**What you are asked to do**
Using the entries below, copy out all lines where "computer" is found.

[Data items]
☆ ☆ ☆ ☆ ☆

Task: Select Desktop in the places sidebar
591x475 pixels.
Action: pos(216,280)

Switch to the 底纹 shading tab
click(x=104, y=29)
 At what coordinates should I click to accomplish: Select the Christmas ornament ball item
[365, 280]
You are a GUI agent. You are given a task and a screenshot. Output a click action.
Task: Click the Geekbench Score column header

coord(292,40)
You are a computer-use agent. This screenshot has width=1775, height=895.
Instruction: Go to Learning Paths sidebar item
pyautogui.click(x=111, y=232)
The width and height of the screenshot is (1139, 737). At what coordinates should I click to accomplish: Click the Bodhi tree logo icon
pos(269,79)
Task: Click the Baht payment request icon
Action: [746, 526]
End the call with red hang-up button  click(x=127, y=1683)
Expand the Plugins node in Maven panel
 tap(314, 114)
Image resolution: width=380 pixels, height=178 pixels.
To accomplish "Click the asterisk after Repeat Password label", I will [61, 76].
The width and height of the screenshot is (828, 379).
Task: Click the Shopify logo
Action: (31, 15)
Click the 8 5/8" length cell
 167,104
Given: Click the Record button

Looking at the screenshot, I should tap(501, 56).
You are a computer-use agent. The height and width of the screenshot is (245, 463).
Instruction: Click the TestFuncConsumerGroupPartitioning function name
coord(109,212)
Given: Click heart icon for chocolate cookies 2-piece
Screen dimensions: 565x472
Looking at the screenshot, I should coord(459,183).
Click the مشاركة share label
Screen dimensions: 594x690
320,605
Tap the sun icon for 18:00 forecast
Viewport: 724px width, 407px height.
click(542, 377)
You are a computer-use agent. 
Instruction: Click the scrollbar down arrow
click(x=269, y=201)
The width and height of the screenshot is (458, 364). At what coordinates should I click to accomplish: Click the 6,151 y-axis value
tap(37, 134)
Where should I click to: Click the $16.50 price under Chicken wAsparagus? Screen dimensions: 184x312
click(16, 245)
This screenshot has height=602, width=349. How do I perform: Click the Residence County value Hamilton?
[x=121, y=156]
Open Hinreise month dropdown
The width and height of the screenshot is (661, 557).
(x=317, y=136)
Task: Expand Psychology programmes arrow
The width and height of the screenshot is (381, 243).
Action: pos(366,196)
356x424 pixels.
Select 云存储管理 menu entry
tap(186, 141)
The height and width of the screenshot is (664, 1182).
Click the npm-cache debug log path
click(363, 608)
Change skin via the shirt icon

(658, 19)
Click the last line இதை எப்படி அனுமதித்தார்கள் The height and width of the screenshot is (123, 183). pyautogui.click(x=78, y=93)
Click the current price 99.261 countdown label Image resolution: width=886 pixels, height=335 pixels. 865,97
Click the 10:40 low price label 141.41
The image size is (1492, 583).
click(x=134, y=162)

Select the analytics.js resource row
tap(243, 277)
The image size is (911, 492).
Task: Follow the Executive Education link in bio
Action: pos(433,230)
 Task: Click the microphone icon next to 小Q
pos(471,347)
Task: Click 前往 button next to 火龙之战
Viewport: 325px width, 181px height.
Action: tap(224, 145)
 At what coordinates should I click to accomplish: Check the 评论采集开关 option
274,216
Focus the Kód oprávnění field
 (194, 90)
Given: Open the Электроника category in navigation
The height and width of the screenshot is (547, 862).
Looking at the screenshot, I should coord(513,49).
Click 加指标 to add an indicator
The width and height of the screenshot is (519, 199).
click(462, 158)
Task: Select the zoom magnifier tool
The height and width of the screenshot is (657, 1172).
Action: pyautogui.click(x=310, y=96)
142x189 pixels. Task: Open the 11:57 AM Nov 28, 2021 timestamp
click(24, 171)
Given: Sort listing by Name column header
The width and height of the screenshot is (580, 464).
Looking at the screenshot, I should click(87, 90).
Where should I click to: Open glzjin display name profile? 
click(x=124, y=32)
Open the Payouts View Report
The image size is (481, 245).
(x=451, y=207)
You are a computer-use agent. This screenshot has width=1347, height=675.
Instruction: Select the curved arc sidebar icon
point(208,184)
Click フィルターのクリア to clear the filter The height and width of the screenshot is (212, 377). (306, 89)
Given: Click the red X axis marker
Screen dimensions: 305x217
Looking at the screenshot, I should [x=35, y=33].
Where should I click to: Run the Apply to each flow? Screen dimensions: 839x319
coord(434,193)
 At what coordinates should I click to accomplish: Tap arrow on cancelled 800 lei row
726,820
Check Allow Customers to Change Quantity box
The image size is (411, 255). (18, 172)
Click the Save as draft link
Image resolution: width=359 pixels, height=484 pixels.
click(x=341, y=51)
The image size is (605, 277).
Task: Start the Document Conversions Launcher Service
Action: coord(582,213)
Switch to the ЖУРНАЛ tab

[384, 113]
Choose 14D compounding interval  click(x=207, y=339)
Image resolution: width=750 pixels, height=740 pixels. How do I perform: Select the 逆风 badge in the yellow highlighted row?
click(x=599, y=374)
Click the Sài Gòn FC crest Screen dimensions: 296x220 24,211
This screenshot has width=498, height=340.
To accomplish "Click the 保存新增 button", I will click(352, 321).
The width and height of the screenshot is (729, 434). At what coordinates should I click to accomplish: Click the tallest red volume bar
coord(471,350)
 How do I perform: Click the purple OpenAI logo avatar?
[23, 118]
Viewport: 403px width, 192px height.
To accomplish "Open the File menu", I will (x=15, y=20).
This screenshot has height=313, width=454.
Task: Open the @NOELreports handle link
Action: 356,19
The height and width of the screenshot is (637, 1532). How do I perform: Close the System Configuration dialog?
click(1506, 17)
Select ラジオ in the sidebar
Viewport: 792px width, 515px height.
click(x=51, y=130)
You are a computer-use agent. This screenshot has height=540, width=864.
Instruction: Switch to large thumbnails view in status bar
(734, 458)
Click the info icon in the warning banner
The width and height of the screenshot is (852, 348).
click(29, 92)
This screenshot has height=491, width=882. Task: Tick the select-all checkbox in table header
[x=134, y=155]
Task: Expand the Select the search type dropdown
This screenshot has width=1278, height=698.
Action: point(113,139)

☆ ☆ ☆ ☆ ☆

**Response**
You are a computer-use agent. This screenshot has width=1775, height=895.
You are a computer-use agent. The height and width of the screenshot is (245, 463).
You are a computer-use agent. 
You are a computer-use agent. This screenshot has width=1347, height=675.
You are a computer-use agent. This screenshot has height=540, width=864.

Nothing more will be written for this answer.